Exercise prompt: All of the data is to be written out again exactly, without the pictures.

Dataset entries:
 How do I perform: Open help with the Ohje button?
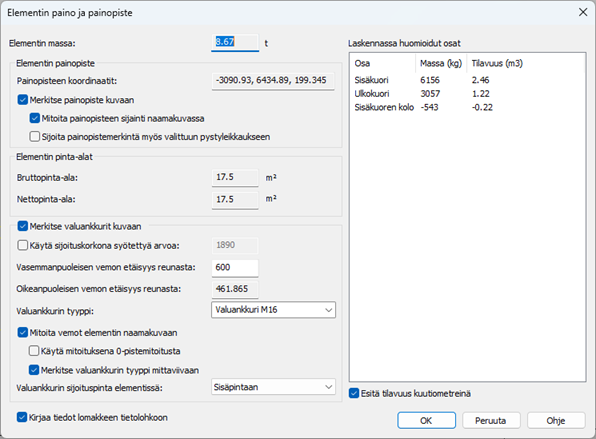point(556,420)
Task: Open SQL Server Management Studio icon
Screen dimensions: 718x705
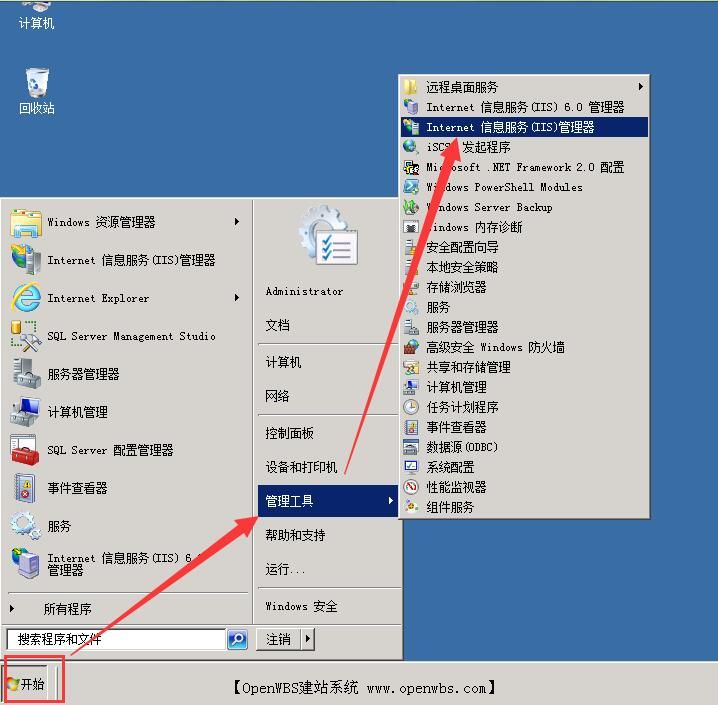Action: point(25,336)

Result below:
 How do I perform: Open help with the Ohje button?
point(556,420)
Task: Open SQL Server Management Studio icon
Screen dimensions: 718x705
Action: point(25,336)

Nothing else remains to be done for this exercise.